» **GIVEN EXERCISE**
Repeat word for word the passage from the FIL-RetroPGF-1 results text starting with "Fig 1: Funding" and going on through "allocated 4635 FIL!".
>> Start TEXT EXTRACT
A deepdive into FIL-RetroPGF-1 results

1. Infrastructure & Dependencies
2. Tooling & Utilities
3. Education & Outreach
4. Protocol Research & Development
5. Collective Governance
6. Products & End User UX
7. Other

These categories encompass the range of Public Goods needed to support a thriving and growing Filecoin network. By distributing 200k FIL to projects in these categories in the first round, FIL-RetroPGF funds established projects and seeds the formation of new projects that support the Filecoin mission to create a decentralized, efficient, and robust foundation for humanity’s information.

After badgeholders voted, the round organizers anonymized, collated, and analyzed the results. Let’s dive into these results now.

Project Funding Breakdown

Fig. 1 shows the percentage of the total funding allocated to each project. Projects which did not receive funding are not shown.

The top 5 projects to receive funding were:

1. GLIF Nodes & RPC API — 4365 FIL
2. Lotus Dependencies — 4315 FIL
3. DRAND — 4186 FIL
4. Lighthouse.Storage — 4018 FIL
5. Filecoin Orbit Ambassadors —3795 FIL

These projects captured ~10.5% of the total funding available in Round 1!

Fig 1: Funding received by each project from FIL-RetroPGF-1. Click here for an interactive version of the pie chart!

The mean and median projects were allocated 1860 FIL and 1883 FIL, and the top scoring project was allocated 4635 FIL!

Se here for a full results breakdown.

Recall that projects were nominated by category. Fig 2 shows how votes and funding were allocated across the different categories. In aggregate, most votes and funding went towards projects in the Infrastructure and Dependencies category. The average funding an Infrastructure and Dependencies project received was 40.73% greater than the average funding received per project across all categories! This suggests that the badgeholders felt that the Infrastructure and Dependencies projects had the most impact on the ecosystem. Protocol R&D and Governance are other categories in which the average project in that category received more funding than the average (6.1% and 9.6%, respectively), whereas the other categories received less funding than the average project.

Fig 2: Votes and project funding by category

Ballots Cast

The most common number of ballots for a project to receive was 8, and the minimum was 3, suggesting generally good coverage across the projects from the Badgeholders in terms of expertise to express an opinion and vote. 94% of the projects that submitted applications were eligible for funding because they met the quorum requirement (at least 5 ballots cast). See Fig 3.

Fig 3: Histogram and Cumulative Distribution Function (CDF) of ballots cast by badgeholders for all projects

Fig 4 shows the ballots cast by the badgeholders for each project. It is sorted by the number of ballots each project received, which does not necessarily correspond to the funding received by each project shown in Fig 2. The top 5 projects which received the most number of ballots are:

1. DRAND — 19
2. Asia SPWG — 16
3. Filecoin Proofs — 16
4. Beryx — 16
5. Banyan — 16

Only one of the top five projects that received the most ballots (DRAND) was also in the top five list of projects that received funding.

Fig 4: Ballots and associated votes cast for each project

Fig 5a shows how the funding was distributed across the different projects. Fig 5b shows a rank ordering of projects and the total percentage of funding that they received. The top 4.72% projects received 10% of the total allocation, the top 12.26% projects received 25% of the total allocation, the top 29.25% projects received 50% of the total funding, the top 50.94% of projects received 75% of the total funding, and the top 93.4% of projects received 100% of the funding.
>> End TEXT EXTRACT
>> Start SOURCE MATERIAL
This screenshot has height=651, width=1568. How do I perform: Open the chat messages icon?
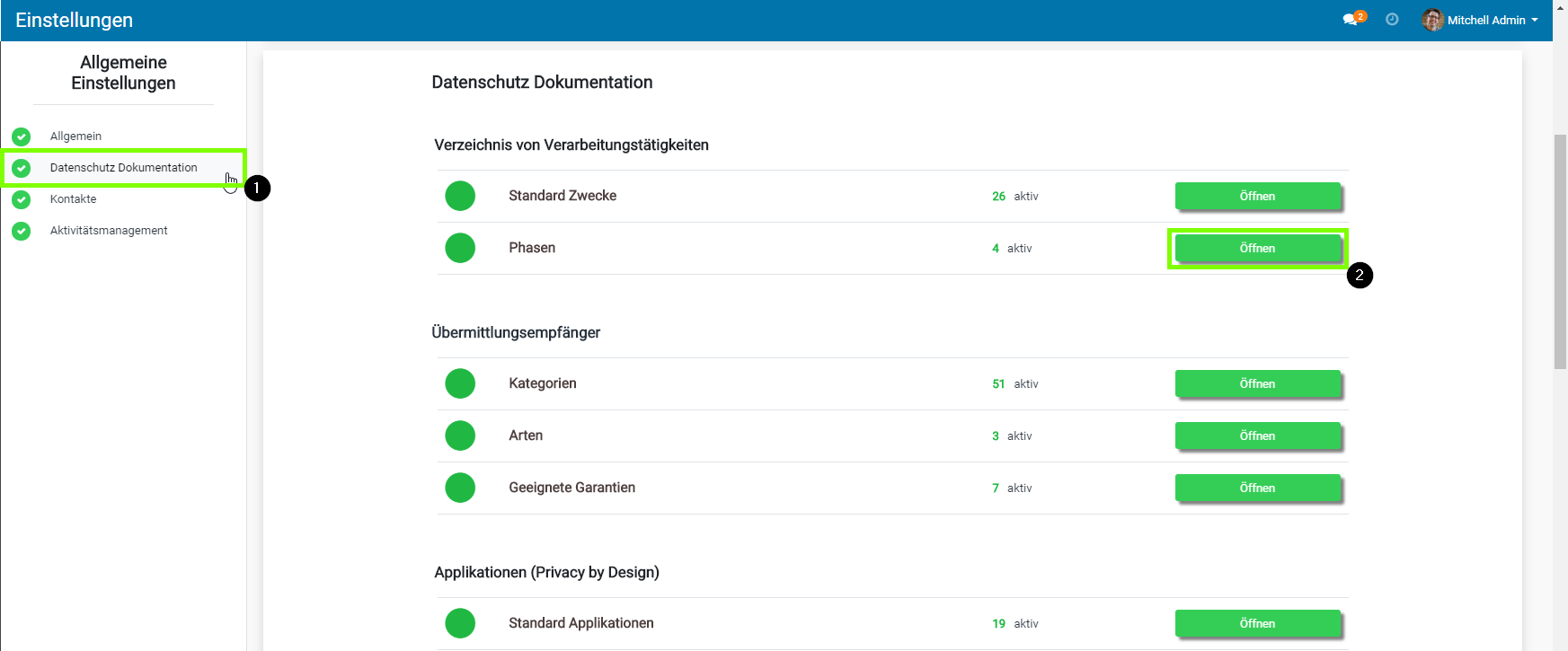click(x=1350, y=20)
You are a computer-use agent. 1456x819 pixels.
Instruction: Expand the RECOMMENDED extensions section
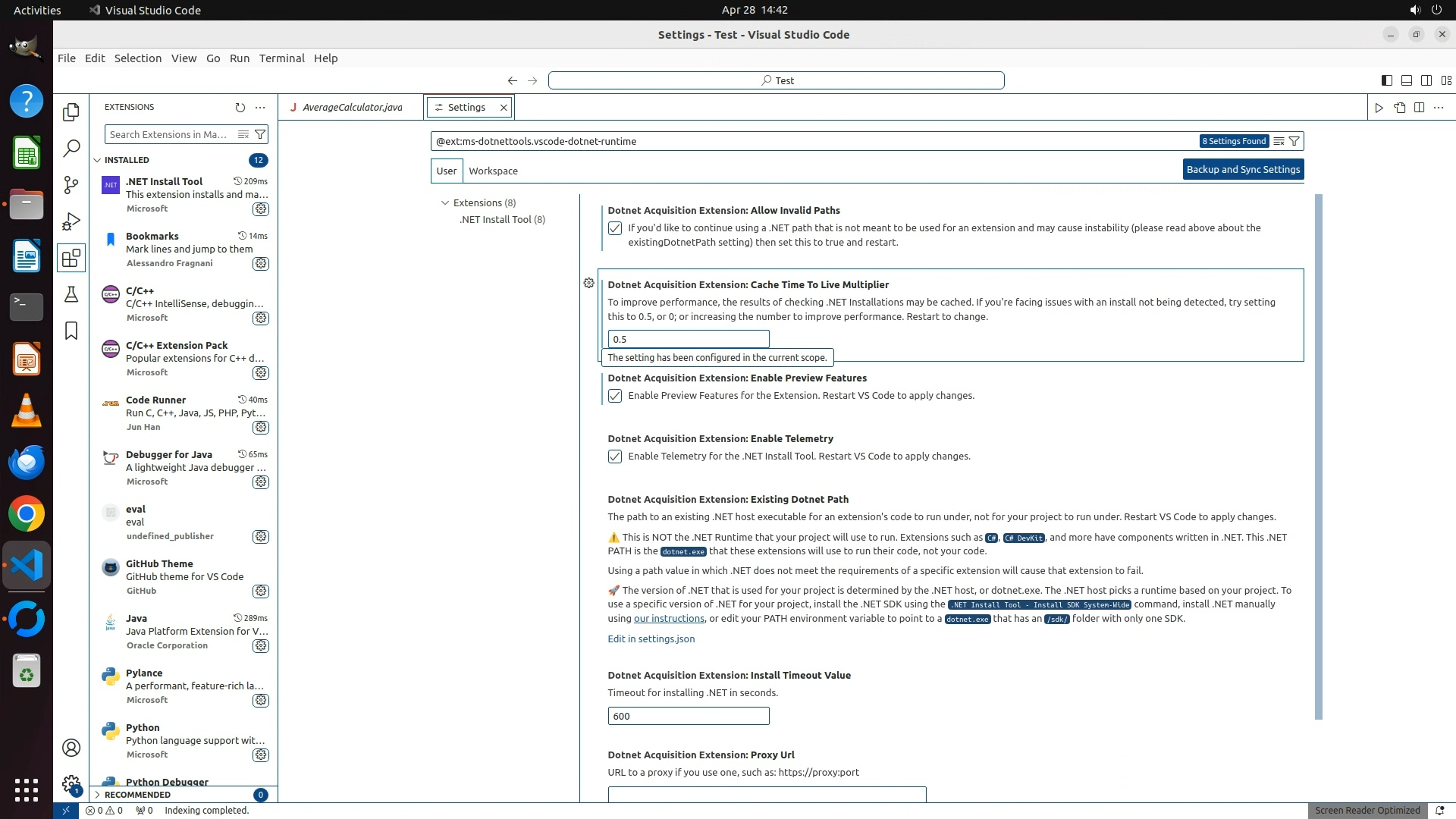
>> End SOURCE MATERIAL
» **EXERCISE RESULT**
Fig 1: Funding received by each project from FIL-RetroPGF-1. Click here for an interactive version of the pie chart!

The mean and median projects were allocated 1860 FIL and 1883 FIL, and the top scoring project was allocated 4635 FIL!